About to Sue a Family Member Over a Real Estate Dispute? Ask Yourself These 5 Questions First

The loss of a parent or grandparent is a devastating event, and disputes over inheritance issues only compound that trauma. Before filing litigation against your family members, weigh the pros and cons of using these questions as a guide.

1. What is the real issue?

When a family member passes away, some relatives may be unhappy with how the deceased chose to allocate their assets. But, is this just hurt feelings or a legitimate legal issue? The deceased might have been your favorite aunt or uncle, but that does not necessarily give you legal standing to contest the will.

There are valid reasons to challenge the distribution of an estate. They include:

· Was the deceased’s will legal and binding?

· Did anyone exert inappropriate influence over the deceased?

· Was the deceased of sound mind when executing the will?

· Is the will legitimate? Or could it be a forged document?

If you believe that one or more of these points pertain to your case, contact Litowich Law, PC and speak with an experienced attorney to move forward.

2. What are the effects on the family?

When considering filing litigation in an estate dispute, keep in mind that there is no guarantee you will be successful.
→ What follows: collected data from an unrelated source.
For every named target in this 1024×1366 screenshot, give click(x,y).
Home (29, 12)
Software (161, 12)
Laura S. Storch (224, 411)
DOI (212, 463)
However, regardless of the outcome, a contentious lawsuit will likely be traumatic for the entire family, not just the named defendant. You may find yourself estranged from your loved ones for the rest of your life.

3. How much will this cost, and how long does it take?

Contesting the distribution of an estate is a complicated process and may take years to finalize. And, as we mentioned earlier, there is no guarantee of a favorable resolution.

The costs involved in estate litigation not only include legal fees for both parties to the lawsuit but also court costs and other expenses, such as tracking down and deposing a witness or retaining an expert witness. The total expenditure involved in prolonged litigation could end up being higher than the amount of the estate, which would be an unwise economic decision.

4. What if you are not successful?

We have already mentioned a couple of drawbacks of filing estate litigation: possible loss of family and significant money output. Those might be justifiable if you succeed in the lawsuit. But, what if you lose the case?

No one can guarantee how a lawsuit will be resolved. There are too many variables that could affect the outcome, such as the judge’s personal bias, an unfavorable surprise witness, or your star witness being unavailable. Your attorney can guide the case’s legal aspect, but you must be emotionally and financially prepared for the worst.

5. What are the other options?

Before pursuing any options, litigation or otherwise, have a frank discussion with your attorney about the case’s legal issues. An objective analysis of the pros and cons, coupled with estimated costs and time, is a significant factor in deciding your next move.

Non-litigation options are less costly and may not result in family alienation. Your attorney might negotiate with the attorney for the estate and resolve the dispute. If negotiations are not successful, consider dispute resolution processes such as binding and non-binding mediation. Filing a lawsuit should be the last resort and used only when all other attempts at settlement have failed.

If faced with an inheritance dispute, these five questions, along with your attorney’s guidance, will allow you to make the best decision for your future.